His core argument focuses on concentration. Two corporate giants now hold massive crypto positions, and any forced selling under financial pressure could amplify weakness across already fragile market conditions and trigger panic among retail and institutional holders.
Why MicroStrategy and BitMine Sit at the Center of the Storm
MicroStrategy recently incurred approximately $13 billion in unrealized Bitcoin losses, its largest paper loss ever recorded. The firm holds more than 843,000 BTC across its corporate balance sheet.
The pressure runs through its capital stack. Strategy’s variable-rate perpetual preferred stock STRC slipped below $95, according to TradingView data. Meanwhile, MSTR shares have pulled back sharply, and the company recently sold 32 BTC for the first time since 2022.

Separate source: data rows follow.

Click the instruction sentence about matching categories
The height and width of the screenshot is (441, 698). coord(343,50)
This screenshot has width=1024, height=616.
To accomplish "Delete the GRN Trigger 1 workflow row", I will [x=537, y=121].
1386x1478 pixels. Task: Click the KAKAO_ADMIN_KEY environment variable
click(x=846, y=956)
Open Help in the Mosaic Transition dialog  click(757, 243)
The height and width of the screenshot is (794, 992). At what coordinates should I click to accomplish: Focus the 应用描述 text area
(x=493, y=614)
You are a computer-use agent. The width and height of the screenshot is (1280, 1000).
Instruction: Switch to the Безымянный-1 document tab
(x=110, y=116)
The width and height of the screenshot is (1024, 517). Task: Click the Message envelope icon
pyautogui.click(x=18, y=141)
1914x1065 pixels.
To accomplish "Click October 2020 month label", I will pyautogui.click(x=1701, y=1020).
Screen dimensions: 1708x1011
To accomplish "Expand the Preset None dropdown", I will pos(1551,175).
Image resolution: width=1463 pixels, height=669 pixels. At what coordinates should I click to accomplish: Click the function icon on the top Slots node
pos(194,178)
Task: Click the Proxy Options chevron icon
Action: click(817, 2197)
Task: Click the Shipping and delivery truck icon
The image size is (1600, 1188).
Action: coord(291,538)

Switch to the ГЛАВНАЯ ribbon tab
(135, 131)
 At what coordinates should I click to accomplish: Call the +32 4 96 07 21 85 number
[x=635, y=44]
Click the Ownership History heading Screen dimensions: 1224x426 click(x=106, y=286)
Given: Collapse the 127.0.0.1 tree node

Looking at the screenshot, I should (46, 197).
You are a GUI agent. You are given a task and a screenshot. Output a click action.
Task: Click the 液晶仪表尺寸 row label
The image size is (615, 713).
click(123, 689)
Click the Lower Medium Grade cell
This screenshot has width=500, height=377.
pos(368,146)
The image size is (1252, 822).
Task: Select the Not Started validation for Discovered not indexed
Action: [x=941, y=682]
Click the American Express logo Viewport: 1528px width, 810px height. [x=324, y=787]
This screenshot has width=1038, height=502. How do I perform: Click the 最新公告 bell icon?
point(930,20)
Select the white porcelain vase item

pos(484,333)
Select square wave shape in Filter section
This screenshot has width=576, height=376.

BitMine sits on a similar problem. The Ethereum-focused treasury holds around 5.28 million ETH and carries over $10 billion in unrealized losses, after acquiring its stack at an average price near $3,500 per token.
If either firm faces funding stress, the consequences could spread fast. Forced or voluntary sales to cover obligations could push Bitcoin and Ethereum prices into the cascading liquidation territory Grachev fears across the broader crypto market.
The macro backdrop reinforces the concern. Persistent ETF outflows, a strong US jobs report that reduced rate-cut expectations, and Jim Cramer’s recent jab hinting that Saylor “murdered Bitcoin” have all added to fragile market sentiment.
Grachev does not predict the crash. He simply asks investors to mentally prepare for a scenario in which two corporate Bitcoin and Ethereum giants tip the market toward levels not seen since the previous deep bear-cycle low.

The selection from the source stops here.